Task prompt. Copy out the lines, starting with the line that contains "1396x774 pixels." and going on through the line that contains "Check full attendance", both included, requests and all. Multiply every coordinate in the answers by 0.35 and round to whole numbers, halves up, but leave the numbers in the requests unchanged.

--- Start Data supplied ---

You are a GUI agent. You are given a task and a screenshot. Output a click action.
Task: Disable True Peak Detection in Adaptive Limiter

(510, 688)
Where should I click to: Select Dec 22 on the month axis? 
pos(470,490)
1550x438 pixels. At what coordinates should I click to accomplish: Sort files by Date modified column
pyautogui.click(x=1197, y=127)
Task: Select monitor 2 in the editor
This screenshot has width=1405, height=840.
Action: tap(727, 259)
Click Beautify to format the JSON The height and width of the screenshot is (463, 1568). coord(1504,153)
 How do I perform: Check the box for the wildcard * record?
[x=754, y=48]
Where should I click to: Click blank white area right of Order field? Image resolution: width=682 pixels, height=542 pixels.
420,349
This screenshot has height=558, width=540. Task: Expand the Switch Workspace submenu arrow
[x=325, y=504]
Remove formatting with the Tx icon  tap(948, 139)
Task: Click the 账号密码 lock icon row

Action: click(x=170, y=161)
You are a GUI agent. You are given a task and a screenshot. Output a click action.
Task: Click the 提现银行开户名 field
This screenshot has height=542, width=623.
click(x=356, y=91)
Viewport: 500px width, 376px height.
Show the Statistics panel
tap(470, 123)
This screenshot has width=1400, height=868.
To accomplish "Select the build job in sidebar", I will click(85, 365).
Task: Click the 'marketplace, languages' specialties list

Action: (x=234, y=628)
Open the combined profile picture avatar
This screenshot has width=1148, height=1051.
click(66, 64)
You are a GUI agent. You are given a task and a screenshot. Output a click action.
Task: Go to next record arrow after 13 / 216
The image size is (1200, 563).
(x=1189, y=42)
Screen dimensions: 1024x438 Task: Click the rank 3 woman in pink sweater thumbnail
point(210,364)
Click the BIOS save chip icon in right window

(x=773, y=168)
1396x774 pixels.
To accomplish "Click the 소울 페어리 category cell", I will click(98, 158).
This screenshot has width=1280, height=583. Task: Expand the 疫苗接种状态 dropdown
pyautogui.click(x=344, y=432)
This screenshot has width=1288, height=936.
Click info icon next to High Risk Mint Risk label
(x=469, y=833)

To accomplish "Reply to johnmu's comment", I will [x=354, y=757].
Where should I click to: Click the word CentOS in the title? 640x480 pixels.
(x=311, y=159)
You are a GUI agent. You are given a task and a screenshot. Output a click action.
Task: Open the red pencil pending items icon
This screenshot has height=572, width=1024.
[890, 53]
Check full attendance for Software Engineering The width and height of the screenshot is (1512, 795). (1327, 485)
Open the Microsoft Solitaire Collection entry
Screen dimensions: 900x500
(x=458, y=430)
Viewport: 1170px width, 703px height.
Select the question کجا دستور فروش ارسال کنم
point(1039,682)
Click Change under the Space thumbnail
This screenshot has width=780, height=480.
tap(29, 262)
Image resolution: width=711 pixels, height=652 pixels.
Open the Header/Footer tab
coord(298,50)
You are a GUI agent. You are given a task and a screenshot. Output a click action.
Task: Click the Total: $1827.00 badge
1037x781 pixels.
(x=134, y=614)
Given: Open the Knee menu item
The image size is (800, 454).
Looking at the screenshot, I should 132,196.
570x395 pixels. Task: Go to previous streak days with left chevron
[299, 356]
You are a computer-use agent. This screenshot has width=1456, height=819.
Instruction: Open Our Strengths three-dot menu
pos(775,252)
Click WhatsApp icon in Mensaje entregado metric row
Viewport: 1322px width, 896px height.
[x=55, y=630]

--- End Data supplied ---

Answer to the problem.
1396x774 pixels.
To accomplish "Click the 소울 페어리 category cell", I will click(34, 55).
This screenshot has width=1280, height=583. Task: Expand the 疫苗接种状态 dropdown
pyautogui.click(x=120, y=151)
This screenshot has width=1288, height=936.
Click info icon next to High Risk Mint Risk label
(x=164, y=292)

To accomplish "Reply to johnmu's comment", I will [x=124, y=265].
Where should I click to: Click the word CentOS in the title? 640x480 pixels.
(x=109, y=56)
You are a GUI agent. You are given a task and a screenshot. Output a click action.
Task: Open the red pencil pending items icon
This screenshot has height=572, width=1024.
[312, 19]
Check full attendance for Software Engineering The width and height of the screenshot is (1512, 795). (464, 170)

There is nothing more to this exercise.